Oversize Artwork ScaleMask II by Ron Mueck (2001-2002); Paul Hudson from United Kingdom, CC BY 2.0, via Wikimedia Commons

By contrast, Spanish sculptor Isaac Cordal creates miniature figures engaged in a variety of activities that he installs across public spaces. For example, Neighbors (2016) features a set of tiny iron railing balustrades installed on the side of a residential building. A few of the little balconies are occupied by small men either talking on their cellphones or engaged in their own thoughts, evoking a sense of isolation instead of communal living.
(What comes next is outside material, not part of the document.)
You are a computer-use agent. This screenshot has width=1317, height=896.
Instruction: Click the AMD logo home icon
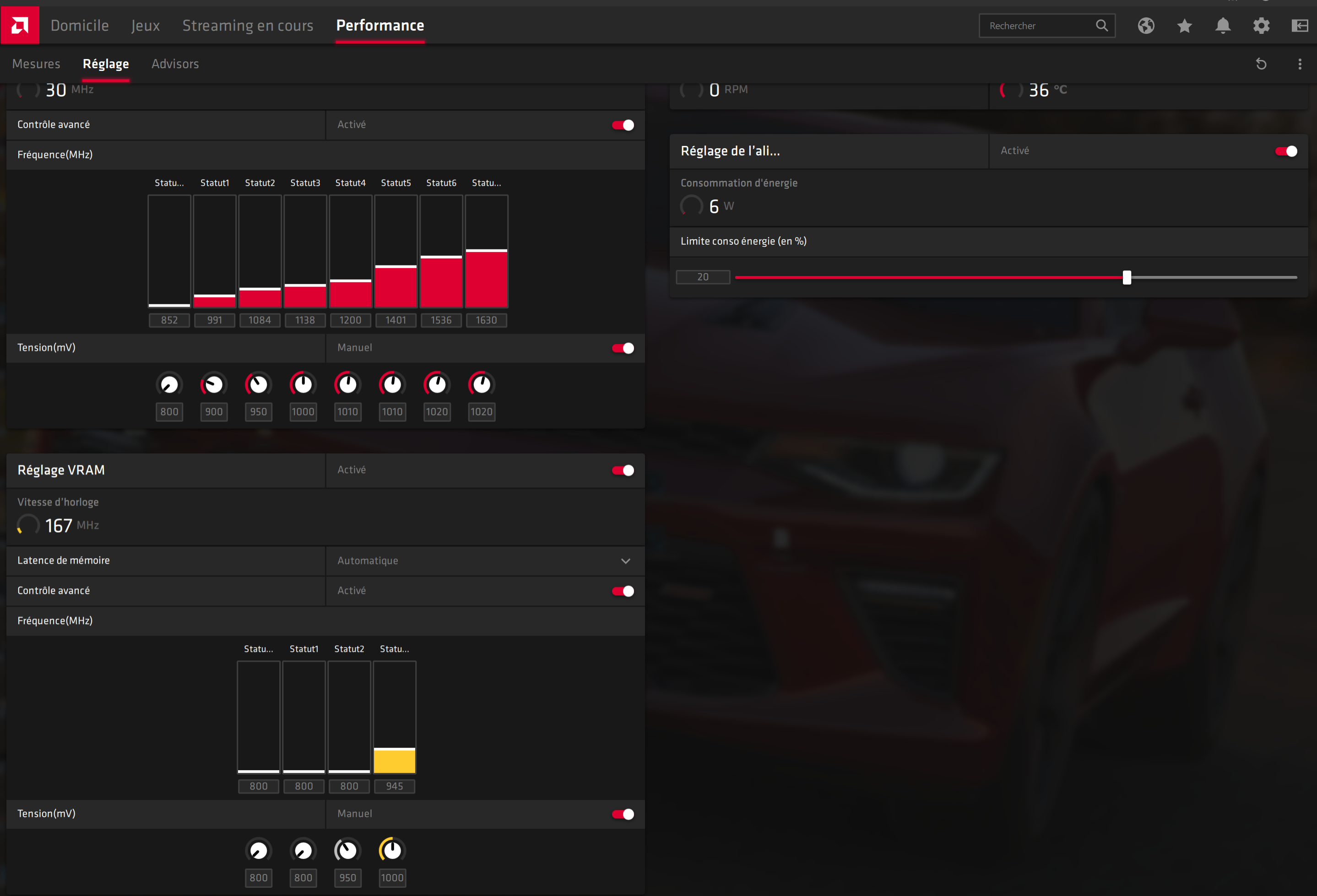(x=20, y=25)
Cordal works in miniature to reward those who still pay close attention to their physical environments, instead of retreating into virtual worlds.

Miniature Artwork ScaleDetail from Neighbors (2016) by Isaac Cordal); Campeones 2008, CC BY-SA 4.0, via Wikimedia Commons



The Importance of Proportion and Scale in Art

Proportion and scale are significant in art because they contribute to a composition’s feeling of harmony, balance, and visual appeal. In order to portray a sense of realism, the proportions of a human body or a building must be realistic. Incorrect proportions can cause a piece of art to appear distorted or unnatural, drawing attention away from its overall impact.

Artists can create a feeling of tension, emphasis, or even humor by adjusting the scale. A little object, for instance, can be made to look larger than life, giving a sensation of awe or veneration.

A massive item, on the other hand, can be made to look little and inconsequential, generating a feeling of comedy or irony. They are also helpful for creating a feeling of depth when the objects in the foreground differ in size from the objects in the background.



The Seven Principles of Art Overview


The unifying thread between proportion and scale is that they both deal with size. You should keep two things in mind: the connection and the size.  Scale is the size connection between one figure and another figure or other elements in the work of art. Proportion is the size relation between one part of an object and another element of the same object.




Frequently Asked Questions


What Is Proportion in Art?

In art, proportion refers to the connection between the sizes of distinct parts within a specific object within a composition, as well as how those sizes relate to one another and to the overall size of the piece. It is concerned with the relative proportions and placements of various aspects of an artwork, and how they add to the piece’s overall aesthetic. In art, proportion is frequently used to convey a sense of realism.


What Is Scale in Art?

Scale can be utilized to provide depth and space to a scene. In a landscape painting, an artist could use scale to create the impression of perspective by making elements in the foreground bigger than those in the background. One could also purposefully distort the scale of things in a composition for artistic impact, such as making a little object look larger than life or a large object seem small and inconsequential.